▶ SET TASK
Convert the rows beginning with the line containing "Where should I" and continuing through the line containing "click(16, 224)" into a two-column CSV with the headers text and answer, one line per row. Put each field in double quotes and replace any line breaks inside it with spaces.

▶ RECORD EXTRACTS
------

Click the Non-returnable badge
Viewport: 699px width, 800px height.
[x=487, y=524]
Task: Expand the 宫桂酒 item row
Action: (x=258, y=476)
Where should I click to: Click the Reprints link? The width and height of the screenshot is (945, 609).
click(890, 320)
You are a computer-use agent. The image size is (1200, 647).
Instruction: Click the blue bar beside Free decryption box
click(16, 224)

------

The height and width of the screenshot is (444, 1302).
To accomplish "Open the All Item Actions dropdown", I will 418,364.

------

▶ THE ANSWER
text,answer
"Where should I click to: Click the Reprints link? The width and height of the screenshot is (945, 609).","click(890, 320)"
"You are a computer-use agent. The image size is (1200, 647). Instruction: Click the blue bar beside Free decryption box","click(16, 224)"